Koskoca bir sene bitti. Eski takvimleri kaldırıp, duvara yenisini astığımız şu günlerde, üzerinde düşünülecek en önemli konudur belki de ZAMAN… Bitmez dediğimiz bir yıl daha bitti. Çok değil, 365 gün önce ona da “yeni” demiştik ama o da eskidi. Peki, ne kadarı yaşandı bu geçen senenin, ne kadarı kaybolup gitti?

Yıllar evvelinde bir resimle karşılaşmıştım. Uzun uzun seyre dalıp, gözlerimi alamadığım, çarpıcılığı ile içimin sızladığı, gözlerimi buğulandıran, ellerimi titreten bir resim…
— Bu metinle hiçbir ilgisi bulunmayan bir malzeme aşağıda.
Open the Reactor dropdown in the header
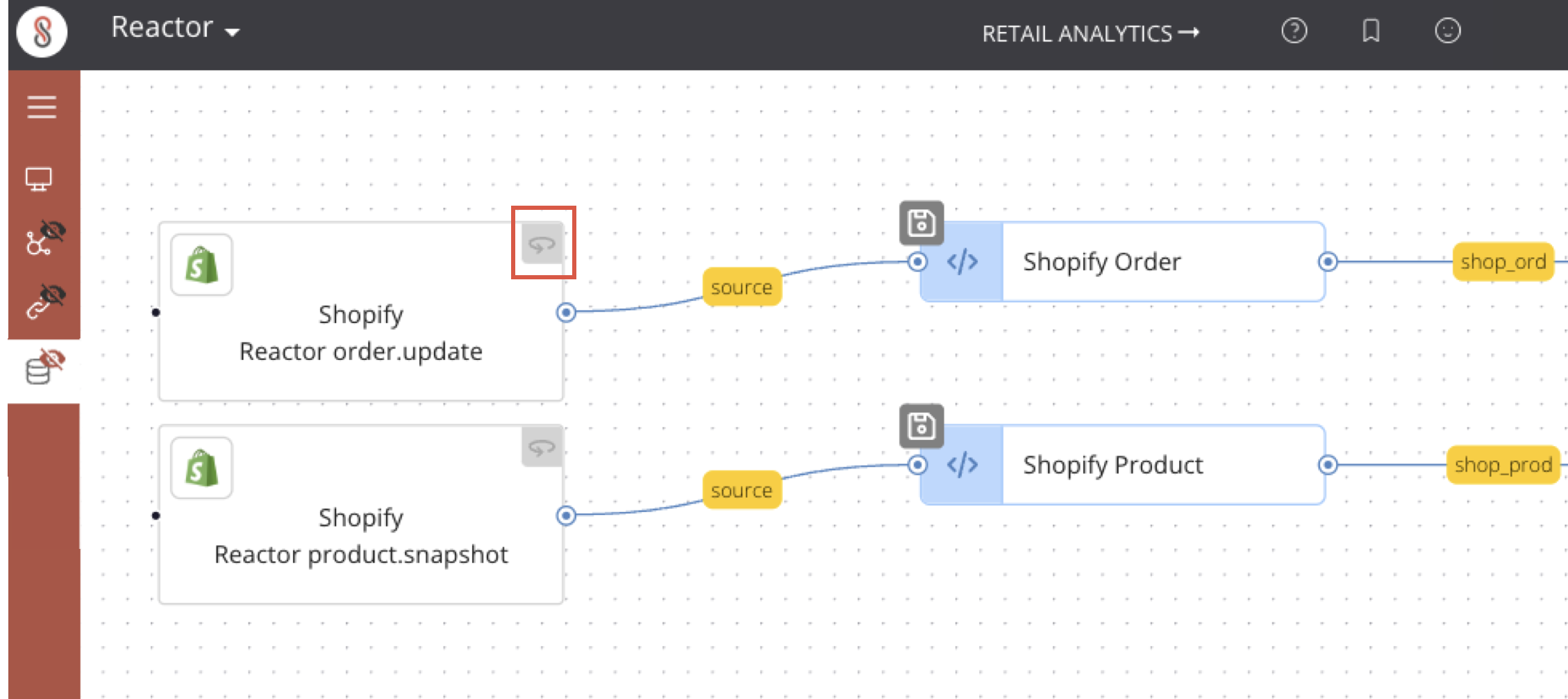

Resimde sıradan bir kum saati var, hani şu biblo niyetine vitrinlere konulan… Yukarıdan aşağıya kumlar akıyor ama cam kırık ve akan kumlar dışarıya taşıyor. Zamanın tutulamazlığını ne kadar da güzel anlatıyor resim. Hangimiz tutabildik ki zamanı? Bir cam fanus içinde hangimiz hapsedebildik? Belki hepimiz istemişizdir bazen durmasını... “Günler geçmesin” dediğimiz çok olmuştur ama güneşi durdurabildiğimiz hiç vaki değil…
Basra’nın büyük âlimi Abdullah bin Amir’e bir dostu: “Biraz vakit ayır da şöyle havadan sudan sohbet edip vakit geçirelim.” der.
Âlimin verdiği cevap çok kısadır: “Tut Güneş’i gitmesin, seninle oturup havadan sudan konuşup vakit öldürelim.”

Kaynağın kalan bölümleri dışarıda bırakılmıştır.